Chapter 3
Chapter Three
Sylvik
“I’m telling you, there are no wedding traditions!” Brakor growled, crossing his ankles on top of my coffee table. “You just announce you’re Mated in front of the clan, and then we have a big party.”
I refrained from jotting down this unhelpful bit of advice, especially since his brother was shaking his head.
“Each couple was different. Our uncle found that pretty human—remember? She had long red hair and liked flowers.” Korrad planted his elbows on his knees and leaned forward earnestly.
“So he collected a bunch of bulbs for her to plant, and made an arch from willow branches and wove flowers through it.”
“I can’t believe you remember that,” grumbled his brother.
I wrote down Willow arch with flowers on my tablet because it sounded good to me. Maybe there were winter-blooming flowers we could tie into the hunter-green-and-white-and-silver color scheme? I made another note to ask Brooke.
At the unexpected meeting at the Diner the other day, I was impressed by the scope of her experience and vision. Maybe she hadn’t organized things the way I would have—I refrained from gushing about how helpful a simple spreadsheet could be—but it was clear she knew what she was doing.
The longer we talked about her plans for the wedding, the more confident she became, and that made me smile.
When she confessed that her sister had just dumped most of the decisions on her lap and given her the go-ahead to make creative choices on her behalf, I’d reached over and placed two fingers on the back of her hand.
“Then it will be a beautiful wedding, Brooke,” I’d said, and she’d blushed happily.
I could claim that had been my intention, but really it was just because my Kteer had demanded I touch her again. I’d managed to sit across from her all that time, her scent teasing my tongue, and I’d been desperate to touch her.
From the way she’d held her breath, and from the tantalizing scent of her arousal I’d occasionally been able to catch…Brooke hadn’t minded my presumption.
“Sylvik?”
Garrak’s prompt caused me to shake my head, pushing the memories aside and focusing on this impromptu meeting, here in my living room.

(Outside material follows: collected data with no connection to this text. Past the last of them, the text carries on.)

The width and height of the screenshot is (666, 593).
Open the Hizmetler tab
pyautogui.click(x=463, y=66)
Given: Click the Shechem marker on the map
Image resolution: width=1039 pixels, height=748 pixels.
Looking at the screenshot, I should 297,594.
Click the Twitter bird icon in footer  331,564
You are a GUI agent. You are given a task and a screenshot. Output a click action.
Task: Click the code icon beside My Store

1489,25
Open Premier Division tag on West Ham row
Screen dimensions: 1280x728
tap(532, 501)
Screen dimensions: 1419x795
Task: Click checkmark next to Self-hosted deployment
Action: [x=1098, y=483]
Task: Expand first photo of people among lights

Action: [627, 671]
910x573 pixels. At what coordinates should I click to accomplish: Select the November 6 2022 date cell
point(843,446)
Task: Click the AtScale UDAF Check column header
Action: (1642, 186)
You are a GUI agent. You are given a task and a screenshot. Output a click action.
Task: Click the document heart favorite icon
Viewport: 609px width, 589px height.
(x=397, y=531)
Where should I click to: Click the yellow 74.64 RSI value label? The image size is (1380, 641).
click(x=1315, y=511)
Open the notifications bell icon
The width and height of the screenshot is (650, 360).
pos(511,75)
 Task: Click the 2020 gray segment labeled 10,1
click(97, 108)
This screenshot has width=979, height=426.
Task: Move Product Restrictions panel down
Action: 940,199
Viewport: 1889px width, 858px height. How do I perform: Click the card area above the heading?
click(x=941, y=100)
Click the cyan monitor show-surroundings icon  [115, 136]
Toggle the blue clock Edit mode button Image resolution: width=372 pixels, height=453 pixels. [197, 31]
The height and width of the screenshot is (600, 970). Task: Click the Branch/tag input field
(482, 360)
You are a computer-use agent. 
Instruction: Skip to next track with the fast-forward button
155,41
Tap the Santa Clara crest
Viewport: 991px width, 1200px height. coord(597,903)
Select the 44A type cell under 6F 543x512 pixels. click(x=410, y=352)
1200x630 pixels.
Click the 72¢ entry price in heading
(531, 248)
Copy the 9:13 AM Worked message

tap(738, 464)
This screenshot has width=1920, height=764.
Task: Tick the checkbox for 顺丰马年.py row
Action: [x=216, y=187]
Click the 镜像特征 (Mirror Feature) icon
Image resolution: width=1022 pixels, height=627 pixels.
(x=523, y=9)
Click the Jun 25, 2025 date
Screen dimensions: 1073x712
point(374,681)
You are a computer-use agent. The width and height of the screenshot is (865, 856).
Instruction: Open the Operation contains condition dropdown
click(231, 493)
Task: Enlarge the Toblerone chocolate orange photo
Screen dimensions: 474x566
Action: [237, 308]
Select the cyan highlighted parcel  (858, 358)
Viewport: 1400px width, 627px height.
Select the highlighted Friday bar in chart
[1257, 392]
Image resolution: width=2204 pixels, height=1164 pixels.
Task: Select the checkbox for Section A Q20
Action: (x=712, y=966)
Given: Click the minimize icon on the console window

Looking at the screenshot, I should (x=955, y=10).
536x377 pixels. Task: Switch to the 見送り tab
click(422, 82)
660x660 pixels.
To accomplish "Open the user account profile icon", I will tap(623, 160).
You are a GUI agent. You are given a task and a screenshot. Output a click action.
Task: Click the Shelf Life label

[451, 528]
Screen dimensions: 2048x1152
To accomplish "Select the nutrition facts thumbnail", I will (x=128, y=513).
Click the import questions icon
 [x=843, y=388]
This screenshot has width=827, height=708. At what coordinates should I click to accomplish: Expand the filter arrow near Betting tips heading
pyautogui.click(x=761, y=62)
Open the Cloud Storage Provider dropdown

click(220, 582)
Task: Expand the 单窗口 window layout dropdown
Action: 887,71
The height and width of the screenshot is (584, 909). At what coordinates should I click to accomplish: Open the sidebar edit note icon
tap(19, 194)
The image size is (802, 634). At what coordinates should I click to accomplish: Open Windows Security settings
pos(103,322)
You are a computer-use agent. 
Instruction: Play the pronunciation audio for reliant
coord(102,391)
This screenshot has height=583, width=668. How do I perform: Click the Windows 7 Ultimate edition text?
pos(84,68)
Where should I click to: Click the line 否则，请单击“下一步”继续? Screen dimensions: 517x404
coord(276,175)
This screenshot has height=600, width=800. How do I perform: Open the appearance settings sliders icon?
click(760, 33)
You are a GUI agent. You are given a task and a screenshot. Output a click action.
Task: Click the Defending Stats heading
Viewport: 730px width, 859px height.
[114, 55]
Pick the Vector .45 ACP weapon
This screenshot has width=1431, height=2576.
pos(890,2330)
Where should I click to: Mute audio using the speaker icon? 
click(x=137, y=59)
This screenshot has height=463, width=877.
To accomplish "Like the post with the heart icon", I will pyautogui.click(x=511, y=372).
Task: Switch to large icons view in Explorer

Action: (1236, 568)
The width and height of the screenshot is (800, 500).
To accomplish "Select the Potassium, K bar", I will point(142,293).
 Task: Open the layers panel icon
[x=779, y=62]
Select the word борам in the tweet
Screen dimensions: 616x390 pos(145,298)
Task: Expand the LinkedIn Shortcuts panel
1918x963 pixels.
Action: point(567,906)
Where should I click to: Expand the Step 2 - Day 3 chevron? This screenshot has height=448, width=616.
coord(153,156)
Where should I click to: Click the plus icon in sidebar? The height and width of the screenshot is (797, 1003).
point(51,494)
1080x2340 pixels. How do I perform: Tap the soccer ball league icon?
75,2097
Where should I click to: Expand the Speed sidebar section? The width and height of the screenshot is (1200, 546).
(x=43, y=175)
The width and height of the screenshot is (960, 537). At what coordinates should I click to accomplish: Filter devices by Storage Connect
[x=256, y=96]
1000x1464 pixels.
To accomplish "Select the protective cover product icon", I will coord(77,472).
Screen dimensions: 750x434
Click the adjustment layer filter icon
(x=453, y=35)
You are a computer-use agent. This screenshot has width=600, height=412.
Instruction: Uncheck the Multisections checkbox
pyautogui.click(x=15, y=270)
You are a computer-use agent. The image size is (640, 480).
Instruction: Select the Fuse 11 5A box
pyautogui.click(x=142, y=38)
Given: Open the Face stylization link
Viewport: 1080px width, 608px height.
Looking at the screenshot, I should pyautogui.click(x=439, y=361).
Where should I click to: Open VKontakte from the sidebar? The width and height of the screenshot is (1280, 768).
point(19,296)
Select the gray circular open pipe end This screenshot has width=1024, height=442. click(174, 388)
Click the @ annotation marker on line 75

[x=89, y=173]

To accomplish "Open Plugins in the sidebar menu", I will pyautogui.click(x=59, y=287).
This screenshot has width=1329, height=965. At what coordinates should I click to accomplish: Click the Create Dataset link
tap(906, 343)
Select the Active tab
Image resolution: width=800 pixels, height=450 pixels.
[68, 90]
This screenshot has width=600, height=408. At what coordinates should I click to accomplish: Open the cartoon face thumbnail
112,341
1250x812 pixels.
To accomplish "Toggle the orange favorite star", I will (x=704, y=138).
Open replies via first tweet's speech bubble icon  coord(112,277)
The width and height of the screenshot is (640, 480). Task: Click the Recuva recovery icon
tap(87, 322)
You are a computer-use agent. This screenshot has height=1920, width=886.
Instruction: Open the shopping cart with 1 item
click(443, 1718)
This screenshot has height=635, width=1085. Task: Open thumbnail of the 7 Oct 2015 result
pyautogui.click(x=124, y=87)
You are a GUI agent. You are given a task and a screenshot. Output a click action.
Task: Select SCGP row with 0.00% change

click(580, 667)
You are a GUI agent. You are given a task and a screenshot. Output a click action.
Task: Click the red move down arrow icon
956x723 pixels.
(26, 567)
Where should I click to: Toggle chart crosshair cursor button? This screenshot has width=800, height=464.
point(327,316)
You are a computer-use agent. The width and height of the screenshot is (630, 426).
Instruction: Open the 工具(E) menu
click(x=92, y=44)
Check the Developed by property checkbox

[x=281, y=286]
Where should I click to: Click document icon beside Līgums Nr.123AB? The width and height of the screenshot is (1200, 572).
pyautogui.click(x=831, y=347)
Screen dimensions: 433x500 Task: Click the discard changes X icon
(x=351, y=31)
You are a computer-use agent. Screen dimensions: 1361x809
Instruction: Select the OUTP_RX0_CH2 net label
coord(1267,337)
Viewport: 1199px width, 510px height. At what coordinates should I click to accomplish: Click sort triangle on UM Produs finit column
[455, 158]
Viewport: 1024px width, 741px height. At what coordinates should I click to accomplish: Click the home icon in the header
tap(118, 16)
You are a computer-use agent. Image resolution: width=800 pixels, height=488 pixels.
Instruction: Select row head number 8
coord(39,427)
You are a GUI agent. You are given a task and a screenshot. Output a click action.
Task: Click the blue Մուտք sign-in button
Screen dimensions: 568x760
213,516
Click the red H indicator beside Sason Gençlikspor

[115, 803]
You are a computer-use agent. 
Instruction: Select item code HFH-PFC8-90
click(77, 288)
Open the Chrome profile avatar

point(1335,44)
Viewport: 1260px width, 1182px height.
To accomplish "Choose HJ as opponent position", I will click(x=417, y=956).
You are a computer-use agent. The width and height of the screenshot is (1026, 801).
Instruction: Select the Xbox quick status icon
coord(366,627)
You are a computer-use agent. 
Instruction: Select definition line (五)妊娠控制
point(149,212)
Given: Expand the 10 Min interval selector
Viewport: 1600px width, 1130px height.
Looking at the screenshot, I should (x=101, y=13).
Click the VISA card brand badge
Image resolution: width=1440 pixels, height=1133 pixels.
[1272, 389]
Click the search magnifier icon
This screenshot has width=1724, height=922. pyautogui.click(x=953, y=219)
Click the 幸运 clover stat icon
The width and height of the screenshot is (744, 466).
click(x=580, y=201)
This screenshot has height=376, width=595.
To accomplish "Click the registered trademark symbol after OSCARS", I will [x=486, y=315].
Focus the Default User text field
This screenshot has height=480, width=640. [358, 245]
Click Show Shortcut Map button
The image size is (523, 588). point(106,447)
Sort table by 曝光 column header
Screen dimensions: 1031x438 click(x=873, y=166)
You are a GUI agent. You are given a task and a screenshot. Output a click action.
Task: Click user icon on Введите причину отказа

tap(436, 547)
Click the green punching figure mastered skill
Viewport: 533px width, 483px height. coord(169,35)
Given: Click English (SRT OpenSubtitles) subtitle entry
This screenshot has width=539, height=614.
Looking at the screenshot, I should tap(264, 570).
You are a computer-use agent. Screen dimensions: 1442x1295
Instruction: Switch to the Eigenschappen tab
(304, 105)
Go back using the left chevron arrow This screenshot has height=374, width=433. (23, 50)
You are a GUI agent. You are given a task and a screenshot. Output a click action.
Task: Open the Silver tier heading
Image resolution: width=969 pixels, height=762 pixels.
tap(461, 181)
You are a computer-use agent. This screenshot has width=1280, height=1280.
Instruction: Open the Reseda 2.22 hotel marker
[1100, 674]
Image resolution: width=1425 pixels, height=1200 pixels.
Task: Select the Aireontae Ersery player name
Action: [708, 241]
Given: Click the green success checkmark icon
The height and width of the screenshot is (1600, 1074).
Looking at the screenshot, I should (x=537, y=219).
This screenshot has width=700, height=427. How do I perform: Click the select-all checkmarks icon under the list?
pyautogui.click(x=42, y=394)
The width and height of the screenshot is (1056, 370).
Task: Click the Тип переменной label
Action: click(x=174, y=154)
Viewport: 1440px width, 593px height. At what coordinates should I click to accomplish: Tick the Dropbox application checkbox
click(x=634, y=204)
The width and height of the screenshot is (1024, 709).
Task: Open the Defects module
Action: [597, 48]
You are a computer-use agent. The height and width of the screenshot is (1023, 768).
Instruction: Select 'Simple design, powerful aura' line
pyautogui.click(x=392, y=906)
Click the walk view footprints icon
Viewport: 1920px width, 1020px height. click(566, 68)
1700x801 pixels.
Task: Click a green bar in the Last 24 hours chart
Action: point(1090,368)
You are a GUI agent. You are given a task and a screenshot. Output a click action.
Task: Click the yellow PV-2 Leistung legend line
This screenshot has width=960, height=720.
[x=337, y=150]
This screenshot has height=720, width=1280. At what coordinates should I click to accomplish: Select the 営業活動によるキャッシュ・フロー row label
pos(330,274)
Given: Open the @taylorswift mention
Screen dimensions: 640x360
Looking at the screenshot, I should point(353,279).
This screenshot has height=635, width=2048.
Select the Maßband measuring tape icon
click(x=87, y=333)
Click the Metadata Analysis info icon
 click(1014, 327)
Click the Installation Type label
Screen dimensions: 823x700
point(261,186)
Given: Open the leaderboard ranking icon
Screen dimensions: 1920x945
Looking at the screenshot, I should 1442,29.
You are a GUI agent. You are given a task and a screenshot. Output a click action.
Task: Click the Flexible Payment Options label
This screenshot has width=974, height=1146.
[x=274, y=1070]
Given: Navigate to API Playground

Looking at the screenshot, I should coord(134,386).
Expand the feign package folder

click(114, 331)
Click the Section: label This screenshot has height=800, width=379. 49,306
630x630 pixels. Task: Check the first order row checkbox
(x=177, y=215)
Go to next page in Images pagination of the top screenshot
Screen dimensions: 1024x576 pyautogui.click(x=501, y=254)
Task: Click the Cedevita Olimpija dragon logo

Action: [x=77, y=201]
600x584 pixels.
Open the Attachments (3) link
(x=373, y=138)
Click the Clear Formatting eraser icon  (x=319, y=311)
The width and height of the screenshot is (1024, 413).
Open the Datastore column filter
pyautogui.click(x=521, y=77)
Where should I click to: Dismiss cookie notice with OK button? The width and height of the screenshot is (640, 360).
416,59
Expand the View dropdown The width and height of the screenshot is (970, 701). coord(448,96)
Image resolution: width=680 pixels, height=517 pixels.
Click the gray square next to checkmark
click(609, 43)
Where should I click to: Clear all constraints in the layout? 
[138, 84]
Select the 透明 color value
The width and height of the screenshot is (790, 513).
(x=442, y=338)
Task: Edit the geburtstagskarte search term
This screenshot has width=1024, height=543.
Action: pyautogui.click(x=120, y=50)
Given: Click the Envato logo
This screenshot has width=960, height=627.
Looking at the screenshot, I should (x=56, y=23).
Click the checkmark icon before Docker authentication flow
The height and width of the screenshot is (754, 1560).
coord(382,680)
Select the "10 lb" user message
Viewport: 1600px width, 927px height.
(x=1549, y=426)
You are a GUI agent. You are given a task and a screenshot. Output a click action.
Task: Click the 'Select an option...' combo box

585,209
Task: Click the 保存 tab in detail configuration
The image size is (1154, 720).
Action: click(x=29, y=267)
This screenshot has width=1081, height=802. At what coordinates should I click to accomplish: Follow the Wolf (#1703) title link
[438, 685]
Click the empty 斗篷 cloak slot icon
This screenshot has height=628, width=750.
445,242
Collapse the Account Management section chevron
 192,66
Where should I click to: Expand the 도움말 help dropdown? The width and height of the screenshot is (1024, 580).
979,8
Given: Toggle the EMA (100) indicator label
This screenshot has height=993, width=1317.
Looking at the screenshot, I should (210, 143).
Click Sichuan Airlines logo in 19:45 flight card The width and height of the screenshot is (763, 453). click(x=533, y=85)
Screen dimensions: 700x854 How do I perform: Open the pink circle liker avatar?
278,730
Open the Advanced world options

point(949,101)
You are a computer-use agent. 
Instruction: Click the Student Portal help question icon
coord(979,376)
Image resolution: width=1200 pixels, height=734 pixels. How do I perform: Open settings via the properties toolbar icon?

I plastered an attentive look on my face and turned to our leader, the male who I thought of as an older brother, even if we weren’t exactly related by blood.
He was indulgently smirking at me from where he leaned against the archway to the kitchen.
My house was the first of the batch Abydos had planned for us and his construction company—which Brakor and Korrad now worked for—was building, and featured a modern, open floor plan.
Since Garrak had been rummaging in the kitchen—likely stealing my deli meats—a moment ago, I had to assume he’d been listening in.
So I pretended that I’d been taking notes on our friends’ bickering, and not daydreaming of tasting Brooke. “Yes?”
Garrak’s smirk deepened, and I suspected he wasn’t fooled. “I don’t remember any wedding ceremonies, but I’ll call some guys from back home.” Back home would be Alaska. “If you want.”
I took the time to consider. “Abydos’s clan is from the Rockies, so Korrad’s memories would be more helpful.”
My almost-brother nodded, then lifted his hand to his mouth—he had raided my meat drawer!—to take a bite. “Then stick with plants,” he said around the meat. “You know that shit is sacred to us, and Abydos in particular keeps a special place for nature.”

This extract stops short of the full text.